* **Requirement**:
Please figure out how many lines in the material contain "back", and give only that number.
---- Exercise material
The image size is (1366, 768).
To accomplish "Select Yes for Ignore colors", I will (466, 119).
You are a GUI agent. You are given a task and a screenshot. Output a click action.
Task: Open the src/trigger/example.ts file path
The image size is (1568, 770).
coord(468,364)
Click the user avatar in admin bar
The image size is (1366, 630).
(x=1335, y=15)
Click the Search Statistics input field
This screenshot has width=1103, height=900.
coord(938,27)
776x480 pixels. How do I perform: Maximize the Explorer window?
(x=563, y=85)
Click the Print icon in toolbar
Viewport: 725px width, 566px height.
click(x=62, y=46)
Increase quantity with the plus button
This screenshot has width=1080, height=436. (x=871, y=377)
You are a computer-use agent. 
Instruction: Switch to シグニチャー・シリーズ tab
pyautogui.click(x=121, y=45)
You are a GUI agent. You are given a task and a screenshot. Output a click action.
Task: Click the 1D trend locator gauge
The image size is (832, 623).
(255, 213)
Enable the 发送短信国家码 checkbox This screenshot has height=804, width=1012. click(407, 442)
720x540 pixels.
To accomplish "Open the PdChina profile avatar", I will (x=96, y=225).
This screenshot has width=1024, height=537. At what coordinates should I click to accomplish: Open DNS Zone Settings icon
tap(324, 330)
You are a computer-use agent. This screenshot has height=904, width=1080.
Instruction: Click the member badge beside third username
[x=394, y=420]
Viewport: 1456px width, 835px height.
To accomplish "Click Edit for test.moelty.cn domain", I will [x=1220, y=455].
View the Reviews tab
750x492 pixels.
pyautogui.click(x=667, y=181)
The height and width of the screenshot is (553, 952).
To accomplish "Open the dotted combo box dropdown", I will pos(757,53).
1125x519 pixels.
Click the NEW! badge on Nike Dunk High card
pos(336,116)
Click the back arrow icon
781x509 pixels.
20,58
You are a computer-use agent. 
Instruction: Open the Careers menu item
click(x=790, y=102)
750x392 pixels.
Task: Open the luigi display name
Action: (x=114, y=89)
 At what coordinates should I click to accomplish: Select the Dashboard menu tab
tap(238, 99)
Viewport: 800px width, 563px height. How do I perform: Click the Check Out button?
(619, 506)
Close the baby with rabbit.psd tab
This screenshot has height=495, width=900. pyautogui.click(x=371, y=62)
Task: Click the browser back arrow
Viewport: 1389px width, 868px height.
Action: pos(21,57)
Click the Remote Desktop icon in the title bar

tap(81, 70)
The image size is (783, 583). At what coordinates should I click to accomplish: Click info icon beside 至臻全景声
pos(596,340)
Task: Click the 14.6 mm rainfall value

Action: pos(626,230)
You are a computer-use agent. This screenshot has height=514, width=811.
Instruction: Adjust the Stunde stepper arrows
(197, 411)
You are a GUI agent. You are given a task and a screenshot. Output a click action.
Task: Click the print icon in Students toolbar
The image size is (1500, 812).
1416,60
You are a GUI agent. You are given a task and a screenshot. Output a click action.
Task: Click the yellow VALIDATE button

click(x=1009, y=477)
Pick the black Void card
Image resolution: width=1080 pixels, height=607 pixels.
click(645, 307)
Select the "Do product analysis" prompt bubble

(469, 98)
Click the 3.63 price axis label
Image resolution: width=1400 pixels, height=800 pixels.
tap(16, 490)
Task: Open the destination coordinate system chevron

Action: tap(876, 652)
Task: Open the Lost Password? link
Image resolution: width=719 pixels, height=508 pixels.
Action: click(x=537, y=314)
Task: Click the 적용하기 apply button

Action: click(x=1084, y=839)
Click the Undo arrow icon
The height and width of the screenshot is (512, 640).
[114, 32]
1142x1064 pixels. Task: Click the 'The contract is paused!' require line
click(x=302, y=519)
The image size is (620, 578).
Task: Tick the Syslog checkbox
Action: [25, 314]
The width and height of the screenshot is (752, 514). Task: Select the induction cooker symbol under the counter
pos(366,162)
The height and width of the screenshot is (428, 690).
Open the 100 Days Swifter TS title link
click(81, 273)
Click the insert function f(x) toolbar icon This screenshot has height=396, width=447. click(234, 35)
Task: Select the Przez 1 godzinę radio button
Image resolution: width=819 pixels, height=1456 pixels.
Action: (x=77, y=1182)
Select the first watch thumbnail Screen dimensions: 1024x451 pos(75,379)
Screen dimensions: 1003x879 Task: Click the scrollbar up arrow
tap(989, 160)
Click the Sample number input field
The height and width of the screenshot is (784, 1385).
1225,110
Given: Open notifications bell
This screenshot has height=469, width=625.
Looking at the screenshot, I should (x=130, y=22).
--------
* **Solved problem**:
2